# Differentiating under the integral sign with variable limit

The formula

$\frac{d}{dt}\int_0^t \phi(t,s) u(s)\, ds = \phi(t,t)u(t) + \int_0^t \phi_t(t,s) u(s)\, ds$

is not new but it doesn’t seem so easy to track down a simple derivation. A simple (formal) derivation of this runs as follows.

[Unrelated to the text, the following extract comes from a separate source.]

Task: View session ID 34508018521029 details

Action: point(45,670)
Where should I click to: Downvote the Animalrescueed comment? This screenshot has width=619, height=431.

First define,

$F(t,\xi) := \int_0^t f(\xi, s)\, ds = \digamma(\xi, t) - \digamma(\xi,0)$

where $\digamma$ is a primitive such that $\digamma_s(\cdot,s) = f(\cdot,s)$. Then

$\frac{dF}{dt}= \frac{\partial F}{\partial t} + \frac{\partial F}{\partial\xi}\frac{d\xi}{d t}$

But on substituting

$\frac{\partial F}{\partial t}(t,\xi) = \frac{\partial\digamma}{\partial t}(\xi,t) = f(\xi,t)$

and

$\frac{\partial F}{\partial\xi}(t,\xi) = \int_0^t f_\xi(\xi,s)\, ds$

this becomes

$\frac{dF}{dt}= f(\xi,t) + \frac{d\xi}{d t} \int_0^t f_\xi(\xi,s)\, ds.$

That’s it really. As a corollary take $\xi = t$ and $f(\xi,s) = \phi(t,s)u(s)$ and then we see that

$\frac{d}{dt}\int_0^t \phi(t,s)u(s)\, ds = \phi(t,t)u(t) + \int_0^t(\phi(t,s)u(s))_t\, ds$

which is what we set out to demonstrate.